• WORK REQUIRED:
So that the copy stays text only, transcribe the data below exactly and exclude the images.

Screenshot grounding data:

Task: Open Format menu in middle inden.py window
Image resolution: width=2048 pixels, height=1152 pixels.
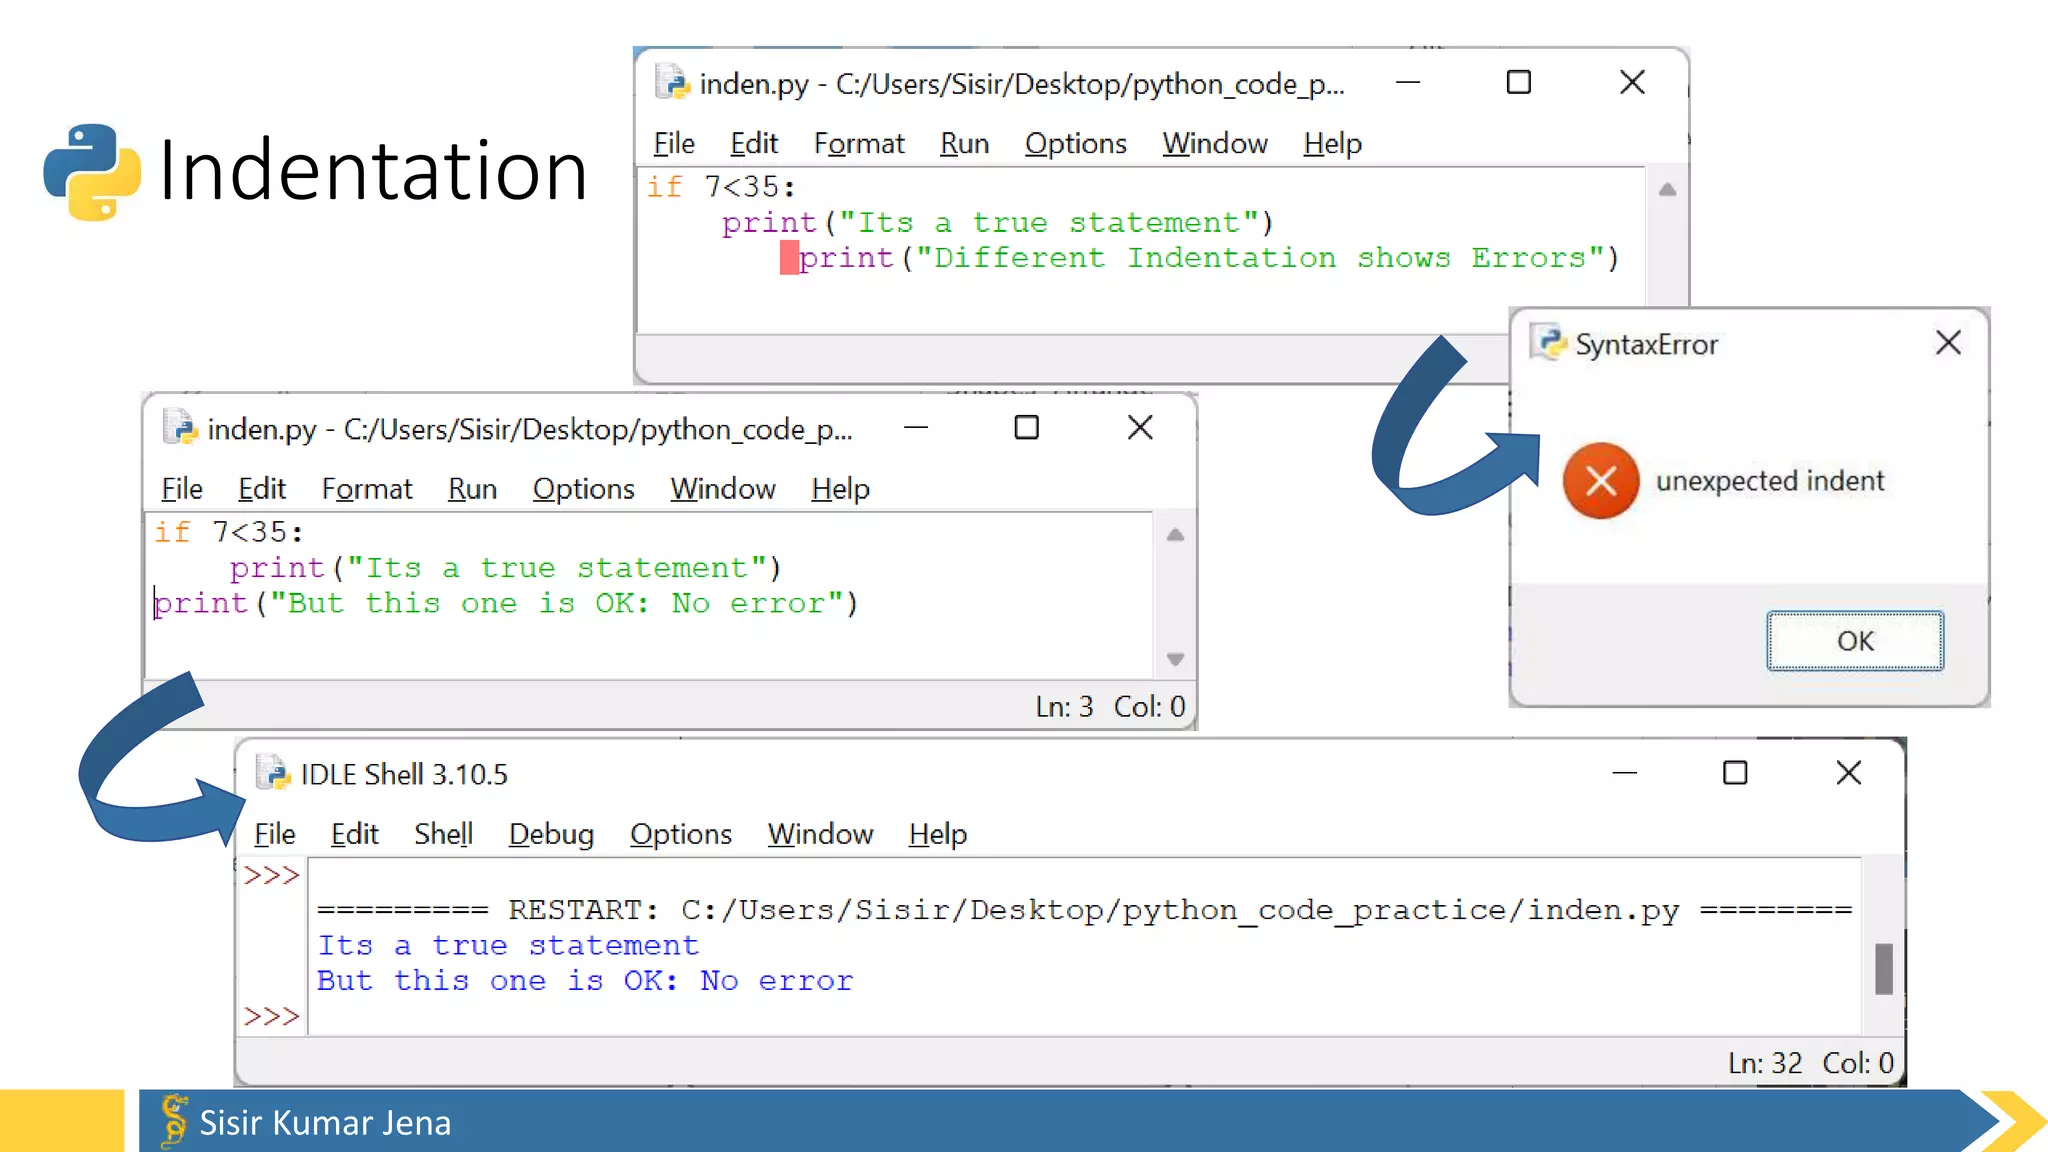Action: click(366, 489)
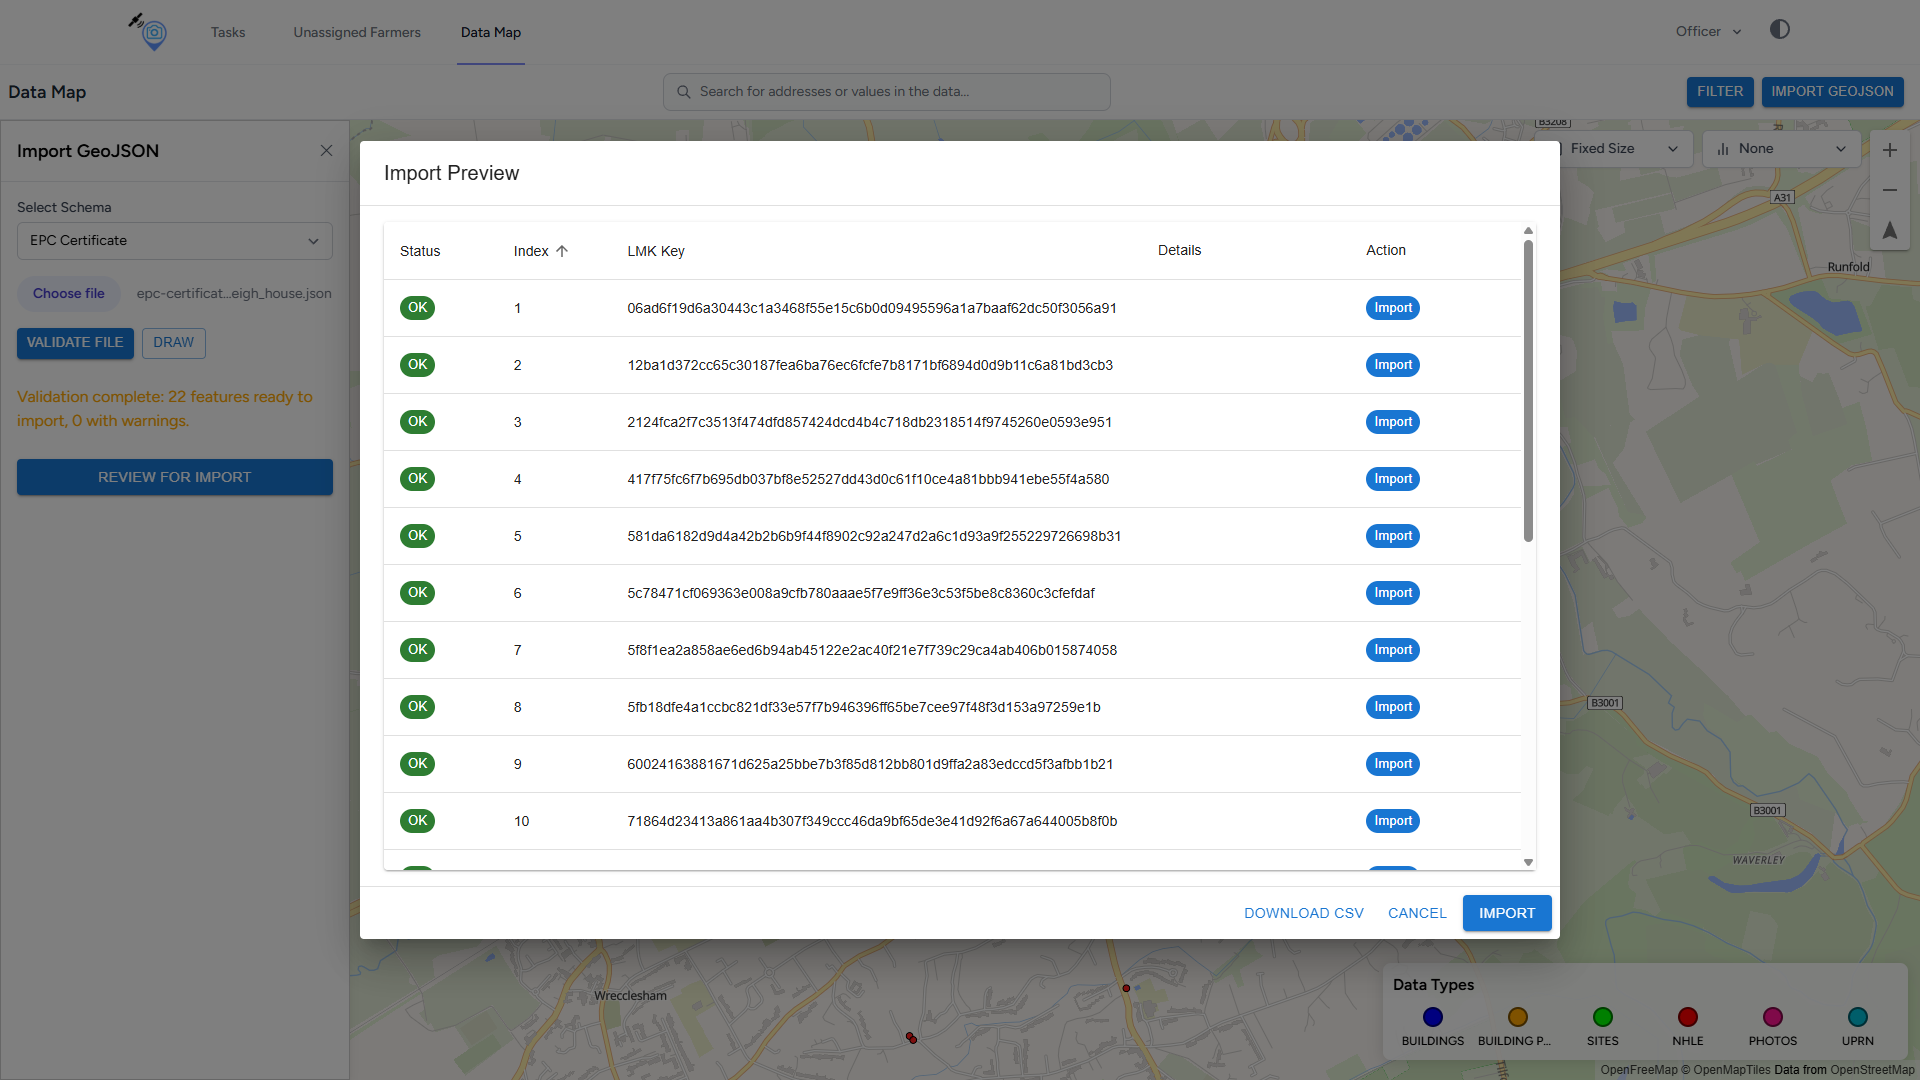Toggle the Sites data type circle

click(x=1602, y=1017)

• ANSWER:
Task: Open Format menu in middle inden.py window
Image resolution: width=2048 pixels, height=1152 pixels.
Action: click(366, 489)
Toggle the Sites data type circle

click(x=1602, y=1017)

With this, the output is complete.